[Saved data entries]
++++
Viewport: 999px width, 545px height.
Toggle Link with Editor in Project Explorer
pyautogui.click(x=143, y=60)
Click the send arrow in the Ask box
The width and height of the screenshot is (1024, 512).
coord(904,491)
++++
* [PROBLEM]: Quote all of the entries exactly as they appear.

* [ANSWER TO THE EXERCISE]:
Viewport: 999px width, 545px height.
Toggle Link with Editor in Project Explorer
pyautogui.click(x=143, y=60)
Click the send arrow in the Ask box
The width and height of the screenshot is (1024, 512).
coord(904,491)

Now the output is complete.